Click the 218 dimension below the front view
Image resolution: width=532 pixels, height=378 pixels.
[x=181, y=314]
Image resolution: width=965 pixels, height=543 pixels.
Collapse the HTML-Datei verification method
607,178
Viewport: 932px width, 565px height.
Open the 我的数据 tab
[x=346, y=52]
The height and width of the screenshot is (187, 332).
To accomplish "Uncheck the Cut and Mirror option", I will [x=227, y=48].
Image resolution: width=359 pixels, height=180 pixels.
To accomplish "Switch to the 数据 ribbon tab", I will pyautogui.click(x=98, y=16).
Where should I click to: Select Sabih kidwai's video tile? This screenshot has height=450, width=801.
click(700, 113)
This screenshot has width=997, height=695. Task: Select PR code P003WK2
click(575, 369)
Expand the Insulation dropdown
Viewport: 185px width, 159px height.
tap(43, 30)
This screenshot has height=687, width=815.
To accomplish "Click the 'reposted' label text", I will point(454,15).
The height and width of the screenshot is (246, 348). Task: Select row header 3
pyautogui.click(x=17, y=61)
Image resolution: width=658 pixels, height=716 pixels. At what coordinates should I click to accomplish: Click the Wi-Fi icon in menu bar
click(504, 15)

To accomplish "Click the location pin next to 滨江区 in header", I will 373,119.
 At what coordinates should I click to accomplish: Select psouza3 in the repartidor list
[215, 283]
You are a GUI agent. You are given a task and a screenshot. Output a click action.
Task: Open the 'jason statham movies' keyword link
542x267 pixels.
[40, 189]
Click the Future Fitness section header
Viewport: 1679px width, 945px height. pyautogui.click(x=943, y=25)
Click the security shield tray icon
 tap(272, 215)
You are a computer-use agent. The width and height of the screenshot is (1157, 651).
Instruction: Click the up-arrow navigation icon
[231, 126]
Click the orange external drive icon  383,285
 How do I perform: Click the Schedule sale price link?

> [Activity]
Look through the data above. Each line containing the word "agent" needs to be copied.

> [Response]
You are a GUI agent. You are given a task and a screenshot. Output a click action.
You are a computer-use agent. The width and height of the screenshot is (1157, 651).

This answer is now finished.